Today, the Canadian dollar may also show increased volatility. At the start of the US trading session, the key data on the inflation growth in Canada will be published. According to preliminary forecasts, the March consumer price index will show a positive trend: it is expected to increase to 0.6% in monthly terms, and to 2.3% in annual terms. If this happens, this will be the strongest growth rate since February last year. If the figures come out at the forecast level, the Canadian dollar will receive tangible support, especially in the run-up to the April meeting of the Bank of Canada. Just an hour and a half after this release, the Canadian regulator will announce its decision on the interest rate, simultaneously publishing a report on the prospects for monetary policy. In another hour (15:00 Universal time), the Governor of the Bank of Canada will hold a press conference.
According to experts' general opinion, the Central Bank will keep the interest rate at the same level today. But as for QE, the issue here is debatable. Some analysts believe that the Bank of Canada will announce today a reduction in purchases of government bonds to $ 3 billion per week (current rate is $ 4 billion). In their opinion, the Canadian regulator has been giving appropriate signals for the last few weeks. In particular, the size of the balance sheet has declined.
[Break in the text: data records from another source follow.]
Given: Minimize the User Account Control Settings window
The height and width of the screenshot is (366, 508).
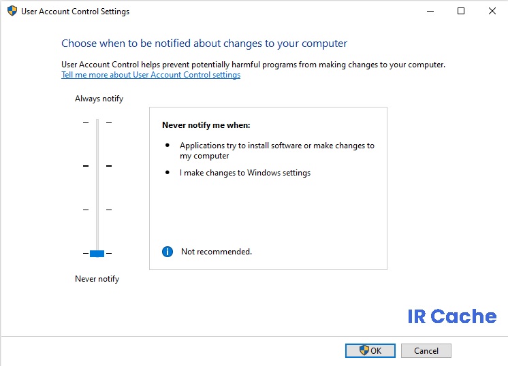Looking at the screenshot, I should click(430, 11).
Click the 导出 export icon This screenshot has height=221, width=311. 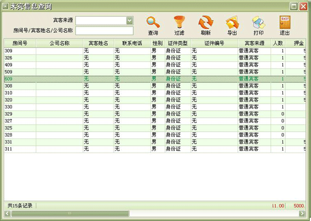coord(232,22)
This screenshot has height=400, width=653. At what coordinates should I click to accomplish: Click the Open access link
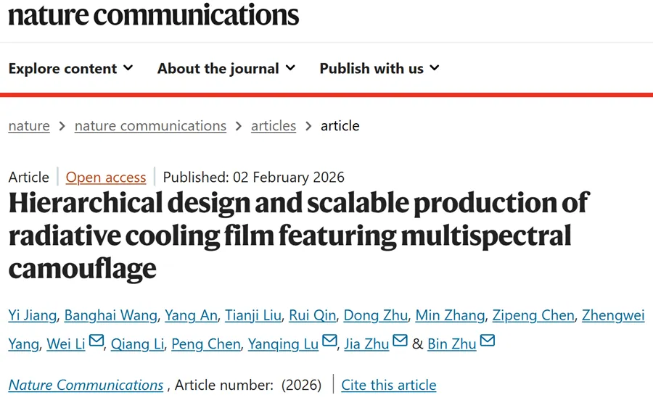(106, 178)
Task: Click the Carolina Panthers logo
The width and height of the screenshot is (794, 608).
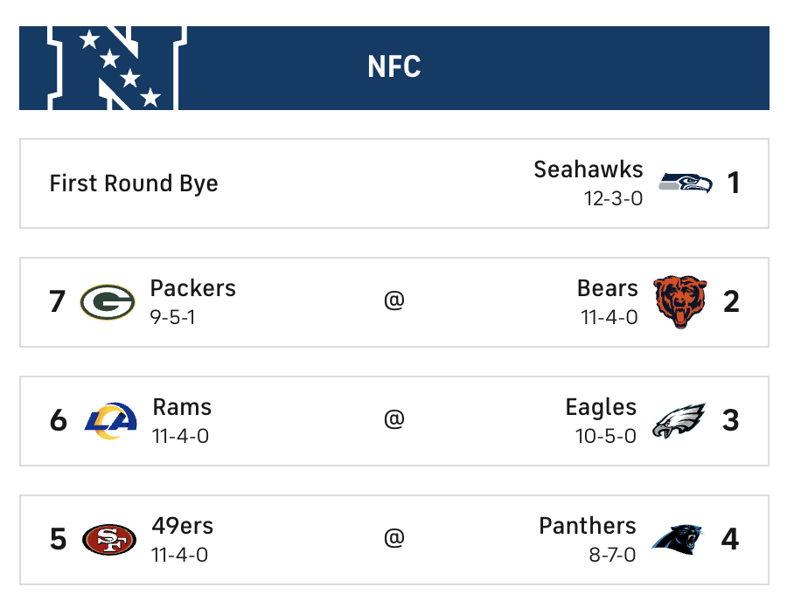Action: click(x=679, y=539)
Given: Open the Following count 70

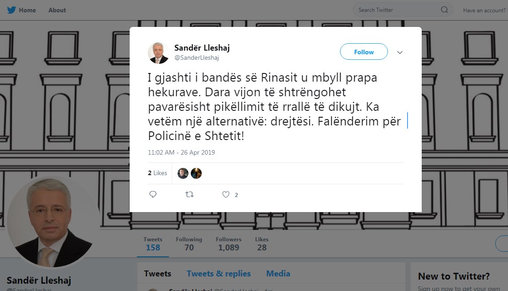Looking at the screenshot, I should pyautogui.click(x=189, y=244).
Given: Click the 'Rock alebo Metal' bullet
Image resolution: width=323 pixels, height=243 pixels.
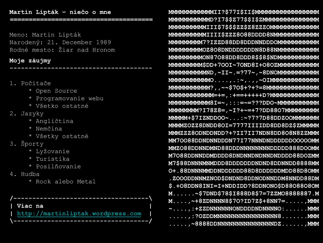Looking at the screenshot, I should (66, 182).
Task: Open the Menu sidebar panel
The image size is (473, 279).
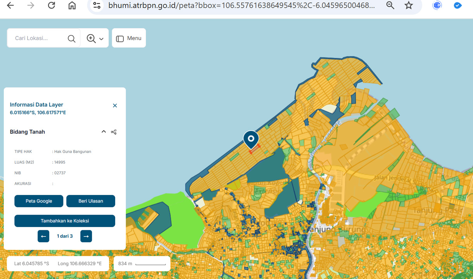Action: pyautogui.click(x=129, y=38)
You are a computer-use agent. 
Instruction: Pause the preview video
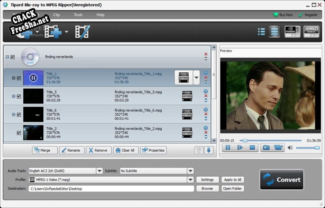[x=228, y=148]
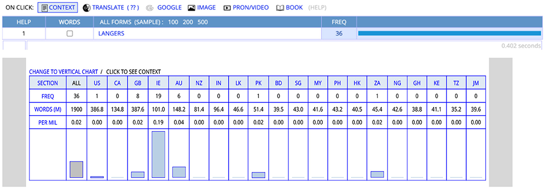Show a sample of 100 forms
Screen dimensions: 545x189
tap(173, 22)
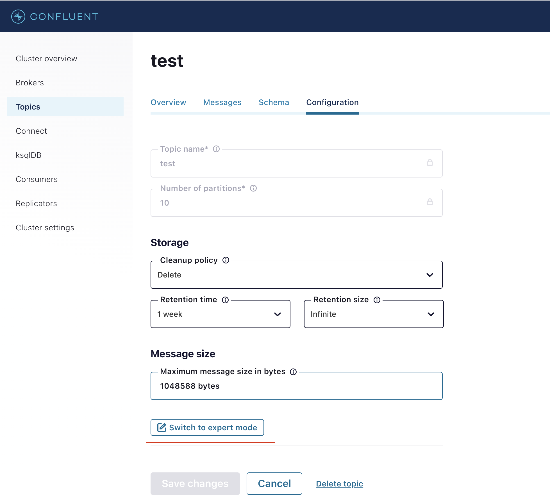The width and height of the screenshot is (550, 496).
Task: Click the lock icon in partitions field
Action: pos(429,202)
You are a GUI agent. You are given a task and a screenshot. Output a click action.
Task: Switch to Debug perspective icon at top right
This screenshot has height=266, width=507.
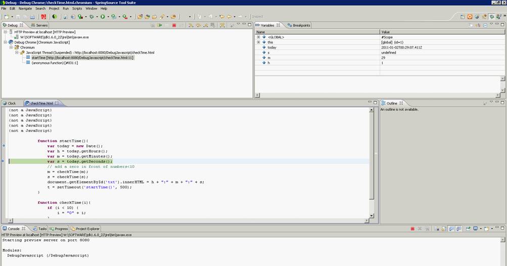coord(491,17)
According to other analysts, the Central Bank will only present the outline of their further actions and will start taking concrete actions only in the middle of the summer. Given the pace of recovery in the Canadian economy and the growth of the oil market, traders are mostly counting on the implementation of the first option, while in my opinion, the Bank of Canada will not be ahead of the curve. In June-July, there will be a more complete outlook of the country's economic recovery.
Due to such uncertainty, it is not necessary to make trading decisions on the USD/CAD pair after the release of data on the growth of Canadian inflation. The Canadian dollar may show false price movements and reverse at the end of the Bank of Canada meeting. In general, the indicated currency will strengthen its position in the medium term. And even if the Bank of Canada does not begin to scale back QE at today's meeting, it is likely to announce such intentions. This signal is definitely "hawkish", so it can put pressure on the USD/CAD pair in the future. The main target of the downward pullback is the level of 1.2500 – lower line of the Bollinger Bands, which coincides with the Kijun-sen line on the daily time frame.